━━━ The input

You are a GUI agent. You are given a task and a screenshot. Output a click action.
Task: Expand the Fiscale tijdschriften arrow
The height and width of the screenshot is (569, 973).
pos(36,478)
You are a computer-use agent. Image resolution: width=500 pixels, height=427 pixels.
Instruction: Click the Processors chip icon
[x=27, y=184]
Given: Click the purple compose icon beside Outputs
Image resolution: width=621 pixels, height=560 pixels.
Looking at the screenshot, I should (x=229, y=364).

━━━━━━
━━━ The input

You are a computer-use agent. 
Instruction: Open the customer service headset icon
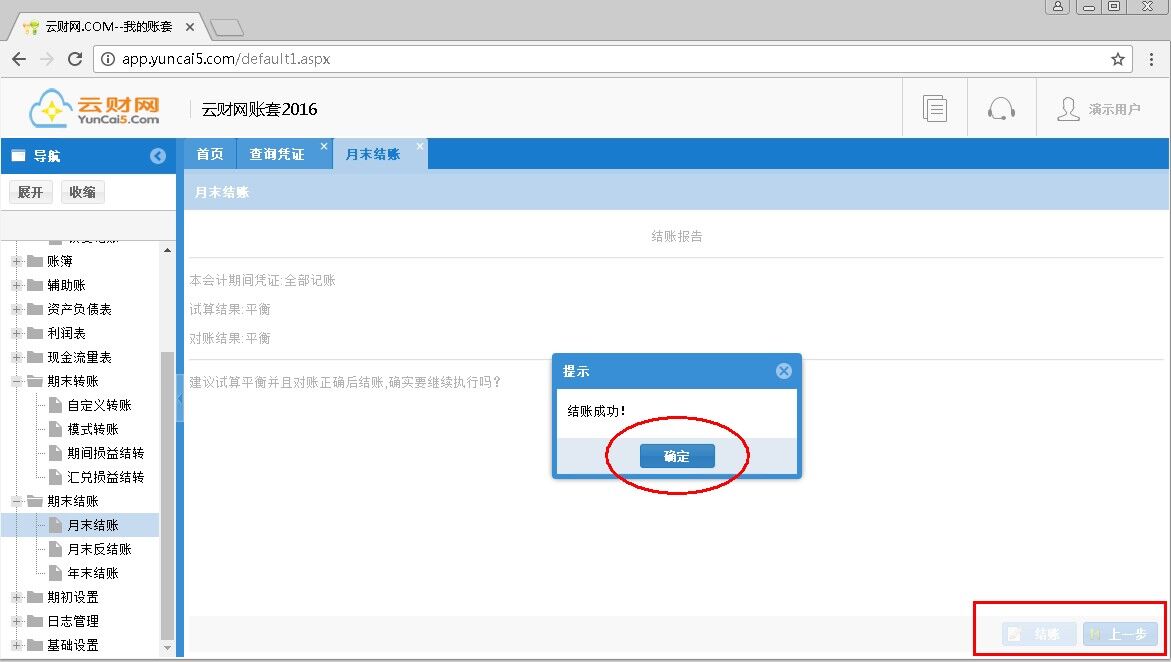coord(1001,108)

━━━━━━
━━━ The input

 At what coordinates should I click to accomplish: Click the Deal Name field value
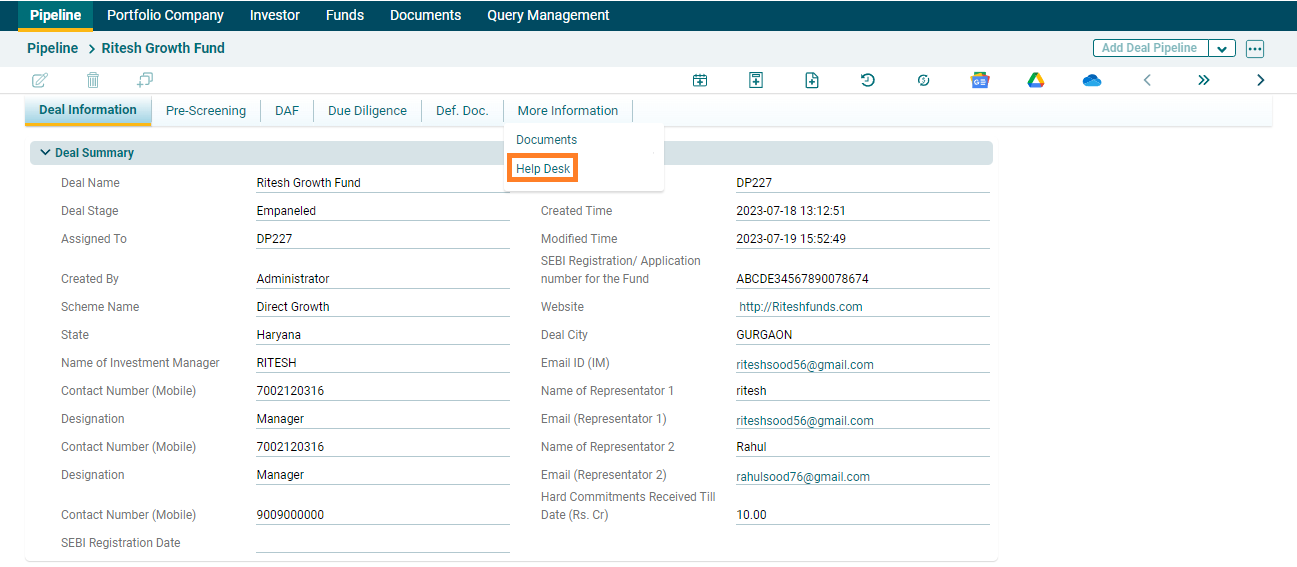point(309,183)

━━━━━━

What you will do:
Copy every line from the entries that contains the word "agent".

Your response:
You are a GUI agent. You are given a task and a screenshot. Output a click action.
You are a computer-use agent. Image resolution: width=500 pixels, height=427 pixels.
You are a computer-use agent. 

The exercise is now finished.